During the first visit, an informed consent document was signed, a risk stratification questionnaire was completed, anthropometric data were collected, and participants performed a familiarization on the treadmill. In the second visit, an incremental submaximal test was performed to estimate the oxygen consumption (VO2) on a treadmill (Inbramed Super ALT, Porto Alegre, Brazil) with continuous monitoring of HRV (V800, Polar, Kempele, Finland). The test started with a 3% slope and speed of 3.0 km.h−1. At every minute, 1% in slope was increased until participants reach 55% of reserve HR (47). After that, the demand of activity was maintained for five min and the test was finished. The average values of speed and slope attained on the test were used to estimate maximum VO2 of the participants (34.1 ± 9.3 mL.kg.min−1), according to American College of Sports Medicine equations (3). In the third visit, a test to determine the self-selected intensity (SSI) of each participant was performed based on instructions by Santos, Costa, Costa, Damasceno, Chen, Oliveira, Dames, Pires and Santos (39), which consists of participants self-choose the preferred intensity to perform exercises in an interval activity. The SSI (4.2 ± 0.6 km.h-1 of speed; 6.3 ± 1.7 % of slope) was used to prescribe the SSIE on this research. To more details about the SSI determination test see Santos, Costa, Costa, Damasceno, Chen, Oliveira, Dames, Pires and Santos (39).
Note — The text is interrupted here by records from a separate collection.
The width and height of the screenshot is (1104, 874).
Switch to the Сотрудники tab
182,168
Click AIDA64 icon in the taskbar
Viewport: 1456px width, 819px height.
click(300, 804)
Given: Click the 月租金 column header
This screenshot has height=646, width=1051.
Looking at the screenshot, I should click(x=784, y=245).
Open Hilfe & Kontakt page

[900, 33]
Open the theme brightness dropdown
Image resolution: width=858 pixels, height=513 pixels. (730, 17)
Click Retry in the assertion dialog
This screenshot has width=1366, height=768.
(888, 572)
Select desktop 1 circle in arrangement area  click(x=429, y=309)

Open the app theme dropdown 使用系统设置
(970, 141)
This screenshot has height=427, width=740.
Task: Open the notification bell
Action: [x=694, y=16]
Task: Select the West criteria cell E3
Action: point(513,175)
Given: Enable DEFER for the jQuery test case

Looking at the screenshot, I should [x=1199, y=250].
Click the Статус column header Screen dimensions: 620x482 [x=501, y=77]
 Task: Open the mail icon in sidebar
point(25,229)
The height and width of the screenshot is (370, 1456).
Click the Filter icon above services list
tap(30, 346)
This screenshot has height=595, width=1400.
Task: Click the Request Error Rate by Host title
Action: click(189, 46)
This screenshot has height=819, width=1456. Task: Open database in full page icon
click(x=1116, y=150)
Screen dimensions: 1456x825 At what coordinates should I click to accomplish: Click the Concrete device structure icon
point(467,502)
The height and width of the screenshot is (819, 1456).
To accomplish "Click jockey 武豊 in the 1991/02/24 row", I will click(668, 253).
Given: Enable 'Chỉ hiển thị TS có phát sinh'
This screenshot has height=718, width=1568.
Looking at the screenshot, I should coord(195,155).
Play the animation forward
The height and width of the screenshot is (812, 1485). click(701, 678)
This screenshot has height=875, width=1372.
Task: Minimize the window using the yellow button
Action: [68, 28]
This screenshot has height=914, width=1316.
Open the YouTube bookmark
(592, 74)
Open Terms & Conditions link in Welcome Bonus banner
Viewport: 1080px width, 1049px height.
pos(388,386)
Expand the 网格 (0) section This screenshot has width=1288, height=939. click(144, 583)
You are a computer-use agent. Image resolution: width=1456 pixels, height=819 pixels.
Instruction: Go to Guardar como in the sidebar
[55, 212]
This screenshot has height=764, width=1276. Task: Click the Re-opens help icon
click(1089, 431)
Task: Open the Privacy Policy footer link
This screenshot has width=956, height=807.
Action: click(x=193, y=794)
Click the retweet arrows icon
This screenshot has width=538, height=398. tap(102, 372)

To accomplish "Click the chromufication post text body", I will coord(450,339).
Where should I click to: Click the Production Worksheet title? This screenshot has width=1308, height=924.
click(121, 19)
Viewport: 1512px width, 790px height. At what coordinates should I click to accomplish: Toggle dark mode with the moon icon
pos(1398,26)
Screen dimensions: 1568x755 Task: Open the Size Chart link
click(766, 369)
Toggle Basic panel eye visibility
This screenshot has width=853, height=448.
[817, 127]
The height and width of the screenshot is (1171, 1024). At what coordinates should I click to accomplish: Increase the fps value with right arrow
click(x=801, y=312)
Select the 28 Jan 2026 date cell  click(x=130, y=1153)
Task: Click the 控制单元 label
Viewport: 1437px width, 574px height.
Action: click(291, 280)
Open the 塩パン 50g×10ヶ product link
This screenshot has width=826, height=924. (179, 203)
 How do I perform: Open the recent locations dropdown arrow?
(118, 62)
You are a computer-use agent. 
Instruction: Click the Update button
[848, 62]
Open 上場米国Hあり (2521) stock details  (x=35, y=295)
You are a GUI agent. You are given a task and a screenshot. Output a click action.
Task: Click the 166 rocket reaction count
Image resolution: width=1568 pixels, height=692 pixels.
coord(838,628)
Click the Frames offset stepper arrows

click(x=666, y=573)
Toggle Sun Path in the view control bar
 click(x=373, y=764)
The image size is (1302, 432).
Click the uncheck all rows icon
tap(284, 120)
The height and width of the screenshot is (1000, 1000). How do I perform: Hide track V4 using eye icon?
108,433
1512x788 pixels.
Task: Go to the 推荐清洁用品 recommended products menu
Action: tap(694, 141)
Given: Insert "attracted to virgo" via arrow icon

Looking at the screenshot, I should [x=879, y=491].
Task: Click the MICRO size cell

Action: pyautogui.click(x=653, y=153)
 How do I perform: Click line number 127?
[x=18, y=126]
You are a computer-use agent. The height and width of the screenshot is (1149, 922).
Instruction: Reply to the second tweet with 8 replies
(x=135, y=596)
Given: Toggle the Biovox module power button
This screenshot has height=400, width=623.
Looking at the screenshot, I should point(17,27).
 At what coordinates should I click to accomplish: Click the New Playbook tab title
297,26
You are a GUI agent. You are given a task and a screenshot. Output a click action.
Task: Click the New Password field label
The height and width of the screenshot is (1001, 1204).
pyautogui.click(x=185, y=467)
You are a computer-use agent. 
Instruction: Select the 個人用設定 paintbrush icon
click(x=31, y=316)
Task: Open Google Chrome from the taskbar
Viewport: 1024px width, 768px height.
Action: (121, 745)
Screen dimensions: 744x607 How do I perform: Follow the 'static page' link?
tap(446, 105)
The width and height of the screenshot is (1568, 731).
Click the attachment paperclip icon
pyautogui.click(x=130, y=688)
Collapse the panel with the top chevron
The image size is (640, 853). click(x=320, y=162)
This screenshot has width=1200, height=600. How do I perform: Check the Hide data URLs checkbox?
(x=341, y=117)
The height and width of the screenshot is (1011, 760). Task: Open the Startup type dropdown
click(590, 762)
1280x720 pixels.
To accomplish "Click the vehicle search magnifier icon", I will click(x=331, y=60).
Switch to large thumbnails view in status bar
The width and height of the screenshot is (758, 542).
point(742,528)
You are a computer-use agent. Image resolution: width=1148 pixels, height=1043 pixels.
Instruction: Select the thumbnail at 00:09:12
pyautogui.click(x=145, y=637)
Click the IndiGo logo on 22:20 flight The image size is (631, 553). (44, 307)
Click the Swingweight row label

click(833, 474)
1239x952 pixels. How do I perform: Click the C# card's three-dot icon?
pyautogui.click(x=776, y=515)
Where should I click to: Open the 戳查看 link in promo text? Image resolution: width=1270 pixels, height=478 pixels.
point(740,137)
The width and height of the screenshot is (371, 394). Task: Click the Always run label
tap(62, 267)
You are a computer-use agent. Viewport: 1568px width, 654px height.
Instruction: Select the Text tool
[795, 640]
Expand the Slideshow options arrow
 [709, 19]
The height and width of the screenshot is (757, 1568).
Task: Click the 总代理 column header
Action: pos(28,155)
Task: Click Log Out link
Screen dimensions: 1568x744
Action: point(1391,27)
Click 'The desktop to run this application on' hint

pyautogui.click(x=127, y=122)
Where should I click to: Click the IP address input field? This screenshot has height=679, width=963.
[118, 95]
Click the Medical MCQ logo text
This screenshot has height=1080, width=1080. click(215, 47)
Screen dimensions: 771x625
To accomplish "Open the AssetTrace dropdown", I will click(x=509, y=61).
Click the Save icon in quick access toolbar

The SSIE configurations followed two different types of recovery manipulations: a) active with imposed time (with 35% below of SSI); and b) passive with self-selected time. Both types had stimuli with 35% above the SSI intensity on third visit. The SSCE session was 24 min and participants were able to freely choose and change the intensity (e.g. speed and slope) during the sessions. The sessions with (SSRT) varied the number of repetitions to equalize in 24 min. The number of repetitions, intensity and time of the stimuli and recoveries on SSIE happened according to the following description: a) 12 × (1 min @ +35% SSI / 1 min @ −35% SSI); b) 8 × (1.5 min @ +35% SSI / 1.5 min @ −35% SSI); c) 6 × (2 min @ +35% SSI / 2 min @ −35% SSI); d) ≈12 × (1 min @ +35% SSI / SSRT @ 0%); e) ≈8 × (1.5 min @ +35% SSI / SSRT @ 0%); and f) ≈6 × (2 min @ +35% SSI / SSRT @ 0%). To standardize data collection, the experimental setup of interventions was as follows: 12 min of rest pre-exercise, 4 min of warm-up, ± 24 min of aerobic activity, 4 min of cool-down and 12 min of rest post-exercise. All intervention were conducted by the main researcher (LERS).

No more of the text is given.